◆ **Activity**: Your response should consist of every entry, unchanged.

Items from a data source
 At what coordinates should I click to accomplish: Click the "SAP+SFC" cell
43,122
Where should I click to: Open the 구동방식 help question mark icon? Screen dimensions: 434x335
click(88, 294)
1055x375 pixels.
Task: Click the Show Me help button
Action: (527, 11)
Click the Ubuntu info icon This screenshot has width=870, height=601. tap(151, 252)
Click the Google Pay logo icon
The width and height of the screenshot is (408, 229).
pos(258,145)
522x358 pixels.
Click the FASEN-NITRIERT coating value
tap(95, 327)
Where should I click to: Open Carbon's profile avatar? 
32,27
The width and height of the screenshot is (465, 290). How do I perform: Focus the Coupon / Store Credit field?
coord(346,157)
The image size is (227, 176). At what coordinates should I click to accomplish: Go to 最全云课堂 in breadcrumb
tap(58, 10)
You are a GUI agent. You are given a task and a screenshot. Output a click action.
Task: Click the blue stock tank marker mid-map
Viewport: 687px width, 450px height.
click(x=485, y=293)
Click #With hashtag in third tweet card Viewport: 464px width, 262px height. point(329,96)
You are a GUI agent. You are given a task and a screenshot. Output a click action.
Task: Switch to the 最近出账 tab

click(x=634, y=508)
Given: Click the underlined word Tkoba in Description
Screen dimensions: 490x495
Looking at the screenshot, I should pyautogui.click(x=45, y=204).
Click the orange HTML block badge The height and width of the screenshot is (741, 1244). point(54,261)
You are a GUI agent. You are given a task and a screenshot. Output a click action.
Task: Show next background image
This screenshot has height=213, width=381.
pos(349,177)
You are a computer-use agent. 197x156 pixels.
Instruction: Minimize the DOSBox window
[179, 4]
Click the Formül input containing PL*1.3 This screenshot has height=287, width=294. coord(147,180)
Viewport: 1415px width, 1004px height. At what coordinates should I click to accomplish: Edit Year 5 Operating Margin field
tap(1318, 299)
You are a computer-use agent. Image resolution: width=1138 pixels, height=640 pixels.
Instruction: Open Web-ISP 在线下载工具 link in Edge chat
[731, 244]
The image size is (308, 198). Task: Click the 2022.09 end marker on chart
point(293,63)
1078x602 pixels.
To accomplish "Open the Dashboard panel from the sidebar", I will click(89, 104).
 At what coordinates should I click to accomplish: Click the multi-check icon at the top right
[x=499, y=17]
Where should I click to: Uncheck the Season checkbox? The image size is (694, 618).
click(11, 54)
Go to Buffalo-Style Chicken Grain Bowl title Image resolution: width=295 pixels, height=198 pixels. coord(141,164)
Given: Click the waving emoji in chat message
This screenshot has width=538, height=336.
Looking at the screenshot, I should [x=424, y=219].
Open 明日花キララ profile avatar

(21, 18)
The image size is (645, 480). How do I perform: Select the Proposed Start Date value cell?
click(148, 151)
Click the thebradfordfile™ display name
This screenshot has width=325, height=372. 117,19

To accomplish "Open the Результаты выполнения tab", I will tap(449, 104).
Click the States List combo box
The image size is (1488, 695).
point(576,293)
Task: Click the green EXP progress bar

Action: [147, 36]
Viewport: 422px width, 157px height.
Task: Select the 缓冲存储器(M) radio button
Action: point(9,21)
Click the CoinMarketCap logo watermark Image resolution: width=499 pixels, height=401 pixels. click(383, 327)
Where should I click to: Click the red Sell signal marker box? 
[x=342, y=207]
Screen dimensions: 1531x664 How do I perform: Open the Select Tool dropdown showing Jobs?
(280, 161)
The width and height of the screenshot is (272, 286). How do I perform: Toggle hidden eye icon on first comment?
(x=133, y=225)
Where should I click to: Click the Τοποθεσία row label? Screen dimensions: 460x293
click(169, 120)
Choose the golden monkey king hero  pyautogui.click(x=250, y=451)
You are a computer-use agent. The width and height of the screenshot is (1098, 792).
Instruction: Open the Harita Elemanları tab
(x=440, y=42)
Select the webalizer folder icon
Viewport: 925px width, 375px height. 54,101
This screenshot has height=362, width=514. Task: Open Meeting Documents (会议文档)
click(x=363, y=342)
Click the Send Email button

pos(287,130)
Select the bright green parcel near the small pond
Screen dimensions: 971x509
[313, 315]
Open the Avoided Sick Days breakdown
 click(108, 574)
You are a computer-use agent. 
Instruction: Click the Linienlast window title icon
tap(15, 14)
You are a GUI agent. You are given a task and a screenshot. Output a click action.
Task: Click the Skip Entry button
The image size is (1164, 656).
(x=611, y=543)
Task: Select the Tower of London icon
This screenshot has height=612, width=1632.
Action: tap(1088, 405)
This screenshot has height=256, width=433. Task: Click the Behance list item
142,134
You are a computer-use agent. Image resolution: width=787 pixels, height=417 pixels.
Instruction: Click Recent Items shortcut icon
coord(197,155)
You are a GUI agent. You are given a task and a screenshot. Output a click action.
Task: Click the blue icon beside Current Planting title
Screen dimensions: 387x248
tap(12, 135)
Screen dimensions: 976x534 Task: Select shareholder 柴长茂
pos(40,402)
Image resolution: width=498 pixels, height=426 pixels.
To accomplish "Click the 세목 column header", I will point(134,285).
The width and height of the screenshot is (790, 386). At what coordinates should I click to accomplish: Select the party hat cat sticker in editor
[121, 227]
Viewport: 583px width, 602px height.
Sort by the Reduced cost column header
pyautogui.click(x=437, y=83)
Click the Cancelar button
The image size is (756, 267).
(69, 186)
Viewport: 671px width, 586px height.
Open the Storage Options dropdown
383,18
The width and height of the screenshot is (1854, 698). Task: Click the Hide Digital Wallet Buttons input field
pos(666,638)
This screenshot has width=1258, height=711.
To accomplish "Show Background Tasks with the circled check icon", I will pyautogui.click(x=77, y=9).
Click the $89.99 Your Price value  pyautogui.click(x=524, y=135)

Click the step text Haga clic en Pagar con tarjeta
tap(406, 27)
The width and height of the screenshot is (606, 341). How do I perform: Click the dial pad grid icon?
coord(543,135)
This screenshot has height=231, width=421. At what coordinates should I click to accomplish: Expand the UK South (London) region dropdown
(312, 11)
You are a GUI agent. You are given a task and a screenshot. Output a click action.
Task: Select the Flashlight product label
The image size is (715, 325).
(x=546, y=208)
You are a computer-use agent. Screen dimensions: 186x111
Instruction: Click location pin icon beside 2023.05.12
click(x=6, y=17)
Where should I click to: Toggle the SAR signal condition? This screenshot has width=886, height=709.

◆ **Result**:
 At what coordinates should I click to accomplish: Click the "SAP+SFC" cell
43,122
Where should I click to: Open the 구동방식 help question mark icon? Screen dimensions: 434x335
click(88, 294)
1055x375 pixels.
Task: Click the Show Me help button
Action: (527, 11)
Click the Ubuntu info icon This screenshot has width=870, height=601. tap(151, 252)
Click the Google Pay logo icon
The width and height of the screenshot is (408, 229).
pos(258,145)
522x358 pixels.
Click the FASEN-NITRIERT coating value
tap(95, 327)
Where should I click to: Open Carbon's profile avatar? 
32,27
The width and height of the screenshot is (465, 290). How do I perform: Focus the Coupon / Store Credit field?
coord(346,157)
The image size is (227, 176). At what coordinates should I click to accomplish: Go to 最全云课堂 in breadcrumb
tap(58, 10)
You are a GUI agent. You are given a task and a screenshot. Output a click action.
Task: Click the blue stock tank marker mid-map
Viewport: 687px width, 450px height.
click(x=485, y=293)
Click #With hashtag in third tweet card Viewport: 464px width, 262px height. point(329,96)
You are a GUI agent. You are given a task and a screenshot. Output a click action.
Task: Switch to the 最近出账 tab

click(x=634, y=508)
Given: Click the underlined word Tkoba in Description
Screen dimensions: 490x495
Looking at the screenshot, I should pyautogui.click(x=45, y=204).
Click the orange HTML block badge The height and width of the screenshot is (741, 1244). point(54,261)
You are a GUI agent. You are given a task and a screenshot. Output a click action.
Task: Show next background image
This screenshot has height=213, width=381.
pos(349,177)
You are a computer-use agent. 197x156 pixels.
Instruction: Minimize the DOSBox window
[179, 4]
Click the Formül input containing PL*1.3 This screenshot has height=287, width=294. coord(147,180)
Viewport: 1415px width, 1004px height. At what coordinates should I click to accomplish: Edit Year 5 Operating Margin field
tap(1318, 299)
You are a computer-use agent. Image resolution: width=1138 pixels, height=640 pixels.
Instruction: Open Web-ISP 在线下载工具 link in Edge chat
[731, 244]
The image size is (308, 198). Task: Click the 2022.09 end marker on chart
point(293,63)
1078x602 pixels.
To accomplish "Open the Dashboard panel from the sidebar", I will click(89, 104).
 At what coordinates should I click to accomplish: Click the multi-check icon at the top right
[x=499, y=17]
Where should I click to: Uncheck the Season checkbox? The image size is (694, 618).
click(11, 54)
Go to Buffalo-Style Chicken Grain Bowl title Image resolution: width=295 pixels, height=198 pixels. coord(141,164)
Given: Click the waving emoji in chat message
This screenshot has width=538, height=336.
Looking at the screenshot, I should [x=424, y=219].
Open 明日花キララ profile avatar

(21, 18)
The image size is (645, 480). How do I perform: Select the Proposed Start Date value cell?
click(148, 151)
Click the thebradfordfile™ display name
This screenshot has width=325, height=372. 117,19

To accomplish "Open the Результаты выполнения tab", I will tap(449, 104).
Click the States List combo box
The image size is (1488, 695).
point(576,293)
Task: Click the green EXP progress bar

Action: [147, 36]
Viewport: 422px width, 157px height.
Task: Select the 缓冲存储器(M) radio button
Action: point(9,21)
Click the CoinMarketCap logo watermark Image resolution: width=499 pixels, height=401 pixels. click(383, 327)
Where should I click to: Click the red Sell signal marker box? 
[x=342, y=207]
Screen dimensions: 1531x664 How do I perform: Open the Select Tool dropdown showing Jobs?
(280, 161)
The width and height of the screenshot is (272, 286). How do I perform: Toggle hidden eye icon on first comment?
(x=133, y=225)
Where should I click to: Click the Τοποθεσία row label? Screen dimensions: 460x293
click(169, 120)
Choose the golden monkey king hero  pyautogui.click(x=250, y=451)
You are a computer-use agent. The width and height of the screenshot is (1098, 792).
Instruction: Open the Harita Elemanları tab
(x=440, y=42)
Select the webalizer folder icon
Viewport: 925px width, 375px height. 54,101
This screenshot has height=362, width=514. Task: Open Meeting Documents (会议文档)
click(x=363, y=342)
Click the Send Email button

pos(287,130)
Select the bright green parcel near the small pond
Screen dimensions: 971x509
[313, 315]
Open the Avoided Sick Days breakdown
 click(108, 574)
You are a computer-use agent. 
Instruction: Click the Linienlast window title icon
tap(15, 14)
You are a GUI agent. You are given a task and a screenshot. Output a click action.
Task: Click the Skip Entry button
The image size is (1164, 656).
(x=611, y=543)
Task: Select the Tower of London icon
This screenshot has height=612, width=1632.
Action: tap(1088, 405)
This screenshot has height=256, width=433. Task: Click the Behance list item
142,134
You are a computer-use agent. Image resolution: width=787 pixels, height=417 pixels.
Instruction: Click Recent Items shortcut icon
coord(197,155)
You are a GUI agent. You are given a task and a screenshot. Output a click action.
Task: Click the blue icon beside Current Planting title
Screen dimensions: 387x248
tap(12, 135)
Screen dimensions: 976x534 Task: Select shareholder 柴长茂
pos(40,402)
Image resolution: width=498 pixels, height=426 pixels.
To accomplish "Click the 세목 column header", I will point(134,285).
The width and height of the screenshot is (790, 386). At what coordinates should I click to accomplish: Select the party hat cat sticker in editor
[121, 227]
Viewport: 583px width, 602px height.
Sort by the Reduced cost column header
pyautogui.click(x=437, y=83)
Click the Cancelar button
The image size is (756, 267).
(69, 186)
Viewport: 671px width, 586px height.
Open the Storage Options dropdown
383,18
The width and height of the screenshot is (1854, 698). Task: Click the Hide Digital Wallet Buttons input field
pos(666,638)
This screenshot has width=1258, height=711.
To accomplish "Show Background Tasks with the circled check icon", I will pyautogui.click(x=77, y=9).
Click the $89.99 Your Price value  pyautogui.click(x=524, y=135)

Click the step text Haga clic en Pagar con tarjeta
tap(406, 27)
The width and height of the screenshot is (606, 341). How do I perform: Click the dial pad grid icon?
coord(543,135)
This screenshot has height=231, width=421. At what coordinates should I click to accomplish: Expand the UK South (London) region dropdown
(312, 11)
You are a GUI agent. You are given a task and a screenshot. Output a click action.
Task: Select the Flashlight product label
The image size is (715, 325).
(x=546, y=208)
You are a computer-use agent. Screen dimensions: 186x111
Instruction: Click location pin icon beside 2023.05.12
click(x=6, y=17)
Where should I click to: Toggle the SAR signal condition? This screenshot has width=886, height=709.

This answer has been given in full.